The path to help is dark, but there is light at the end… if we as a society stop ignoring the pain around us.

https://www.crisistextline.org

https://www.nami.org

https://988lifeline.org/?utm_source=google&utm_medium=web&utm_campaign=onebox

His Story Is Not Over

I know I’m a day late, but when it comes to talking about suicide, it’s never too late! September 10th was National Suicide Prevention Day. We must stop the stigma and open up about mental health, mental illness, and suicide,

Nearly ten years ago, my best friend died by suicide. We can go on and on about how he was the life of the party and the happiest person anyone ever knew. The truth is, no one ever paid attention to the real issues! No one saw the depression, the pain, and warning signs.

We as a society need to do better. Better at paying attention, better at asking for help, and better at asking if someone is ok.

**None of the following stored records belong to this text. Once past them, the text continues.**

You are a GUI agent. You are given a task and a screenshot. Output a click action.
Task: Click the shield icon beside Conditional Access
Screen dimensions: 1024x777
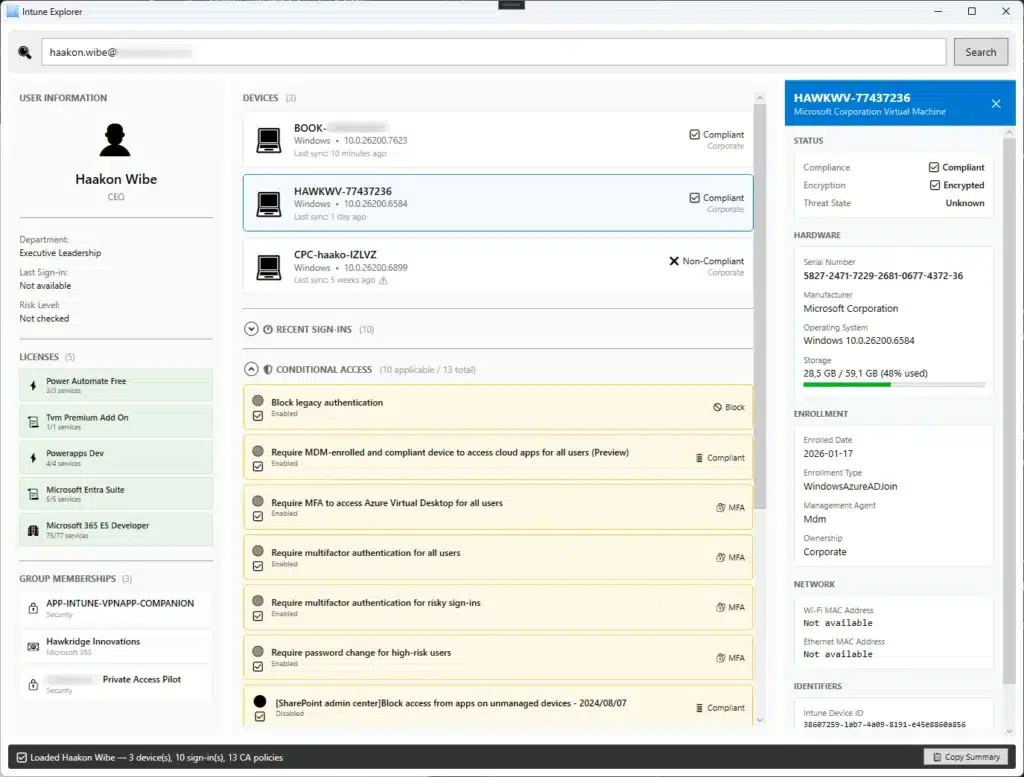[x=267, y=370]
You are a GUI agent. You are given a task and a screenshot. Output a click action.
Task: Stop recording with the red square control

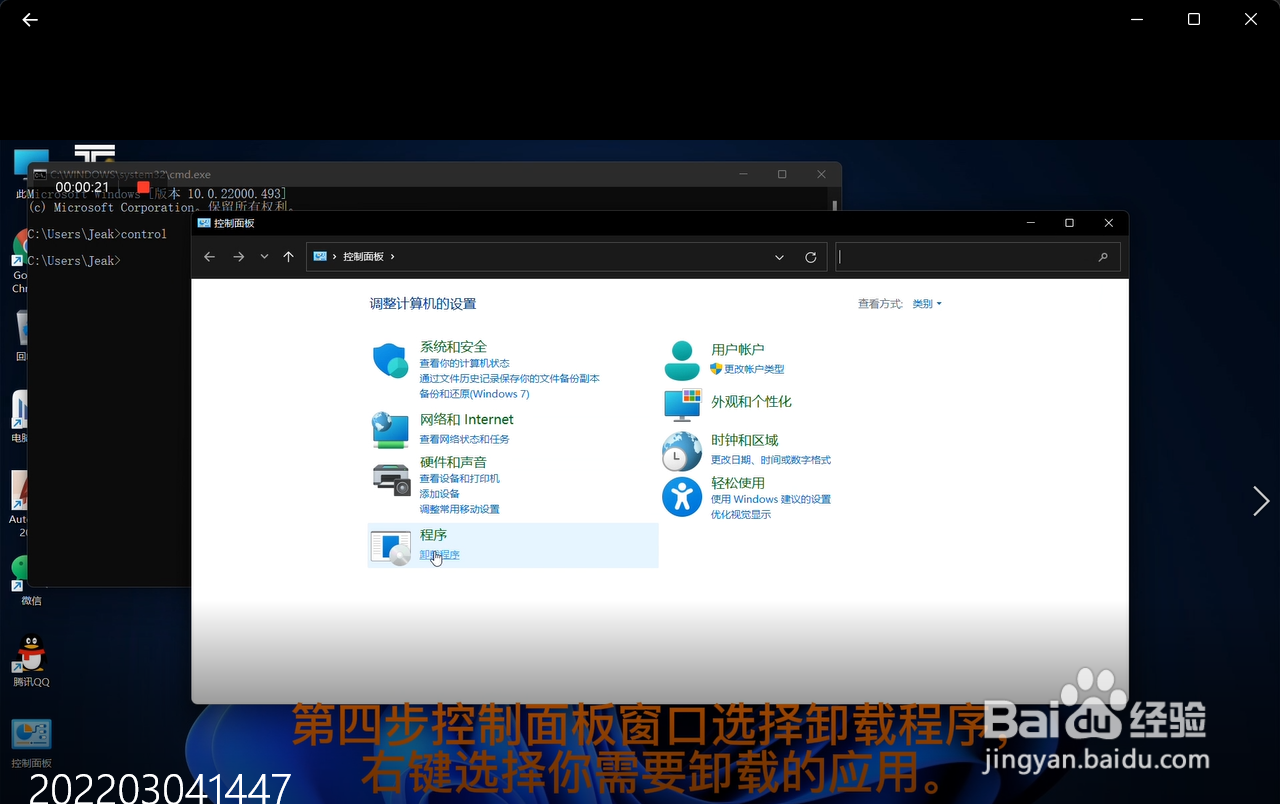click(142, 186)
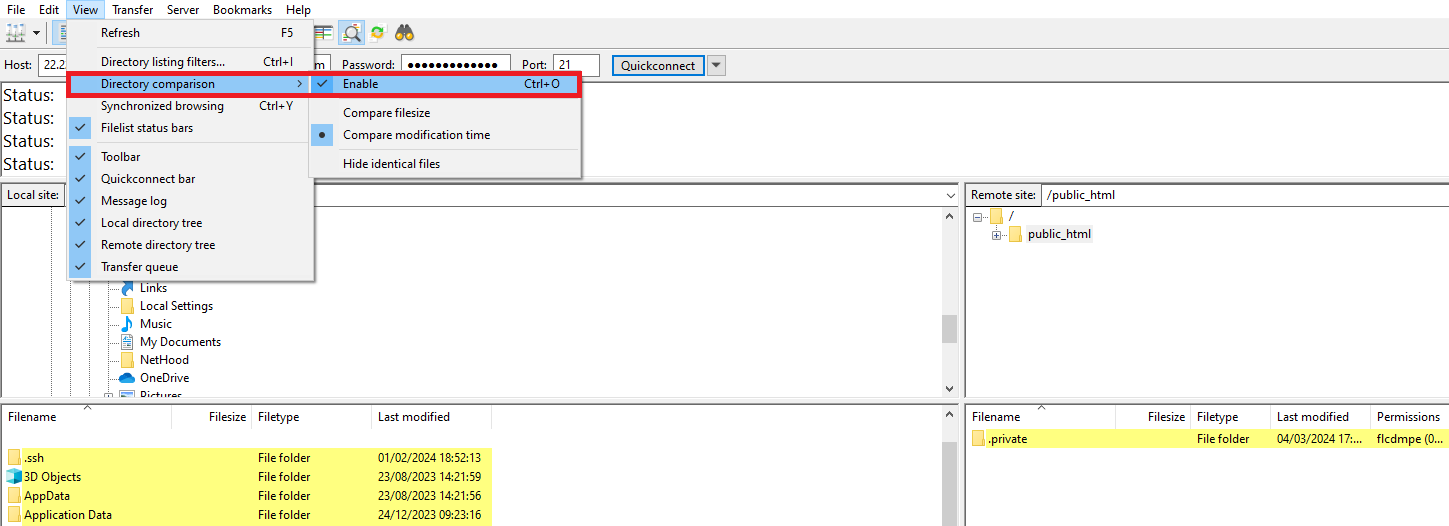Open the Site Manager toolbar icon

15,33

I went through it all when he was gone. Loneliness, confusion, anger, unanswered questions, and personal blame.

What I found was help. Family help, friends help and online help. This is when I found the Yellow Elephant. The elephant in the room, don’t be afraid to talk about it, it’s there and we already should be talking about it. Yellow? “John 1:5: The light shines in the darkness but the darkness has not overcome it.” Semi-colon tusks, because your story is not over!

Through the Yellow Elephant I met some amazing people and learned a lot about suicide and suicide prevention. I got my QPR certification. Like CPR, for a medical emergency, I learned QPR, for mental emergency.

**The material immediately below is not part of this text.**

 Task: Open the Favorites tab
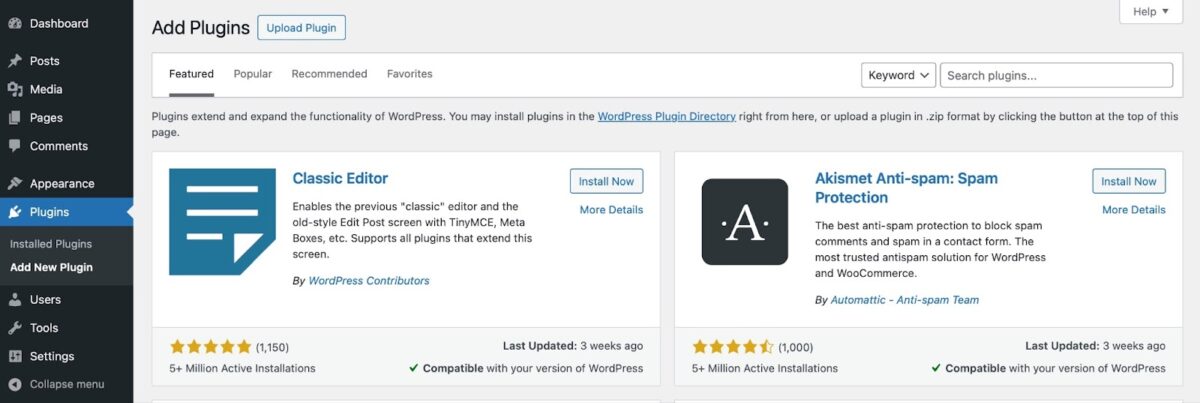tap(410, 74)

Q: Question P: Persuade R: Refer

I created a Facebook page, Acknowledged Care Tell – ACT.

This is a safe place where anyone is welcome. A place you can ask for help, a place you ask for an ear, a place you can be yourself.

After my friend was gone, I didn’t want another family, another friend to ever have to go through this kind of pain.

Never Alone! The motto I will live by. Because you are never alone. The void will never be filled and the questions will never be answered. All I wish I could change is to know then what I know now. I would have been there. I would have saw your pain. I would have asked how can I help!

Because of you, I will be a better person. I will be there for anyone in distress. If I can help, I will do my best to prevent anyone else from feeling this type of loss.